Further, various other components may be included and called upon for providing aspects of the teachings herein. For example, a sample line, sample storage, sample chamber, sample exhaust, pump, piston, power supply (e.g., at least one of a generator, a remote supply and a battery), vacuum supply, pressure supply, refrigeration (i.e., cooling) unit or supply, heating component, motive force (such as a translational force, propulsional force or a rotational force), magnet, electromagnet, sensor, electrode, transmitter, receiver, transceiver, controller, optical unit, electrical unit or electromechanical unit may be included in support of the various aspects discussed herein or in support of other functions beyond this disclosure.

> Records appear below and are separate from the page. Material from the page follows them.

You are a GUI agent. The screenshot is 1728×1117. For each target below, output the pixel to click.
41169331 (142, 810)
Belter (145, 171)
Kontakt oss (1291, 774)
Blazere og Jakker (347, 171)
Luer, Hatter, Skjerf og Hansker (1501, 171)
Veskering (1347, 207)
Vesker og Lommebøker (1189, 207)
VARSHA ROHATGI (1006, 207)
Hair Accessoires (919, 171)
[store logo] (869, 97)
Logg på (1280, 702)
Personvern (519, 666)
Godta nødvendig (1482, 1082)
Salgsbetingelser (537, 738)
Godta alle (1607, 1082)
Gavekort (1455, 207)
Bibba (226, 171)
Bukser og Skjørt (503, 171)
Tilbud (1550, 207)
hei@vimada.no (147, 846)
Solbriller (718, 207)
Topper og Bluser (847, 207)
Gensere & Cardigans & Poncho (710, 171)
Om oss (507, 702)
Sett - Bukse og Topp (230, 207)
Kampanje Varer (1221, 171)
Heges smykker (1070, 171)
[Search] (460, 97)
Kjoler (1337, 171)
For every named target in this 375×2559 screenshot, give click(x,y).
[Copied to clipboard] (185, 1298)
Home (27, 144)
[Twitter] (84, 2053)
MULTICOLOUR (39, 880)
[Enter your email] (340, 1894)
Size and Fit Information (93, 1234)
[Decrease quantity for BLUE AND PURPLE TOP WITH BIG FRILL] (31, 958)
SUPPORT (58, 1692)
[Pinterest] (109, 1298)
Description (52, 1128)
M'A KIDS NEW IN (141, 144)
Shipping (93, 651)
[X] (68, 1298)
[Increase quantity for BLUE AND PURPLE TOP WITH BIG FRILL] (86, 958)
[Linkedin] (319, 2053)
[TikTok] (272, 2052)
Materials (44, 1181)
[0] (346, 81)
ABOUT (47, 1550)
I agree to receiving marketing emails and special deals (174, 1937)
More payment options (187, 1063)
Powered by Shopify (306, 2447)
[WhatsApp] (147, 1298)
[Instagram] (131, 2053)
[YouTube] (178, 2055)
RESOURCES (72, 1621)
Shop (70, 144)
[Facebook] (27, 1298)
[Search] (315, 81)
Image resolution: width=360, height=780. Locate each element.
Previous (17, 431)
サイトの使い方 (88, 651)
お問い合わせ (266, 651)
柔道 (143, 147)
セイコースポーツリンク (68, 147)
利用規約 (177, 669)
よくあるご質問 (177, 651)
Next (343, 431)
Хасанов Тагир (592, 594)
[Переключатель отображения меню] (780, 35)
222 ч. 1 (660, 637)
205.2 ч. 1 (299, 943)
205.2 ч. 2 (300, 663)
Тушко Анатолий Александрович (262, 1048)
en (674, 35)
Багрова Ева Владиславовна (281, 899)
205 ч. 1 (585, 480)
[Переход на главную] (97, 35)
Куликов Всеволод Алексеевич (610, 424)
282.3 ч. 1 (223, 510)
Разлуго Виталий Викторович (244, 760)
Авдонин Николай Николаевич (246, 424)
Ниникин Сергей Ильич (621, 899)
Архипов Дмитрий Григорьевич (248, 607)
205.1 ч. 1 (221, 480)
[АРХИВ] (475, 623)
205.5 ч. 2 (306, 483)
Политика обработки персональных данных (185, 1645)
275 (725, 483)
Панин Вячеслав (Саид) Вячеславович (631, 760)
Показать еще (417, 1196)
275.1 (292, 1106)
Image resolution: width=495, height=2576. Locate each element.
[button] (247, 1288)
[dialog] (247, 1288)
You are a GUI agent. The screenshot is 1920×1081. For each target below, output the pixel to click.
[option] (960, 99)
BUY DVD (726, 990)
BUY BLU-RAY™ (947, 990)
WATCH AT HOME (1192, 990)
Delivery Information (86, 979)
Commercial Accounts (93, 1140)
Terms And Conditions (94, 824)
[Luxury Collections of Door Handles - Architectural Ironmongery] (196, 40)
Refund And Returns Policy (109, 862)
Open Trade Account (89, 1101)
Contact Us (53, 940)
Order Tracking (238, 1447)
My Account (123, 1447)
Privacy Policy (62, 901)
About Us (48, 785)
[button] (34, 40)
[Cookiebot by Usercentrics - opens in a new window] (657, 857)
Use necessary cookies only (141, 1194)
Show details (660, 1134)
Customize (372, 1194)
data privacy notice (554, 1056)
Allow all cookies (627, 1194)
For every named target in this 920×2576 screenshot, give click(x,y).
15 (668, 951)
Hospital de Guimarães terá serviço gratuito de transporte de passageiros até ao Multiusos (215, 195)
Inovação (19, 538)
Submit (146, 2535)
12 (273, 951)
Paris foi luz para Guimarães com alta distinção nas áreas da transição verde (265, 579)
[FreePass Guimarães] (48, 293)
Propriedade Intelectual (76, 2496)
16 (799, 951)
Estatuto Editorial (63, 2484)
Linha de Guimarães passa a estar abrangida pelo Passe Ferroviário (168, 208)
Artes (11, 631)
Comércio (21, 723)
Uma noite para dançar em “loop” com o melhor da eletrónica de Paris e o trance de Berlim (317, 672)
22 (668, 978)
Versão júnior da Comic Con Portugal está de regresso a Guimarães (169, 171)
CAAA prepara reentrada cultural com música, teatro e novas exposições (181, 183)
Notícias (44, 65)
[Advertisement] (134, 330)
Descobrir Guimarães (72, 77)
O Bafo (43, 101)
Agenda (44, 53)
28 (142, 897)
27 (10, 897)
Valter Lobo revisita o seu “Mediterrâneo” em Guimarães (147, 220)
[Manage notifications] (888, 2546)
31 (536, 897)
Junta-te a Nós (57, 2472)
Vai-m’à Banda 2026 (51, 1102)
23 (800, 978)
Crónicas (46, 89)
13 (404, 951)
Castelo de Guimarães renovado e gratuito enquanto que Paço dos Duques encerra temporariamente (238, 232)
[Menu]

One skilled in the art will recognize that the various components or technologies may provide certain necessary or beneficial functionality or features. Accordingly, these functions and features as may be needed in support of the appended claims and variations thereof, are recognized as being inherently included as a part of the teachings herein and a part of the invention disclosed.
While the invention has been described with reference to exemplary embodiments, it will be understood by those skilled in the art that various changes may be made and equivalents may be substituted for elements thereof without departing from the scope of the invention. In addition, many modifications will be appreciated by those skilled in the art to adapt a particular instrument, situation or material to the teachings of the invention without departing from the essential scope thereof Therefore, it is intended that the invention not be limited to the particular embodiment disclosed as the best mode contemplated for carrying out this invention, but that the invention will include all embodiments falling within the scope of the appended claims.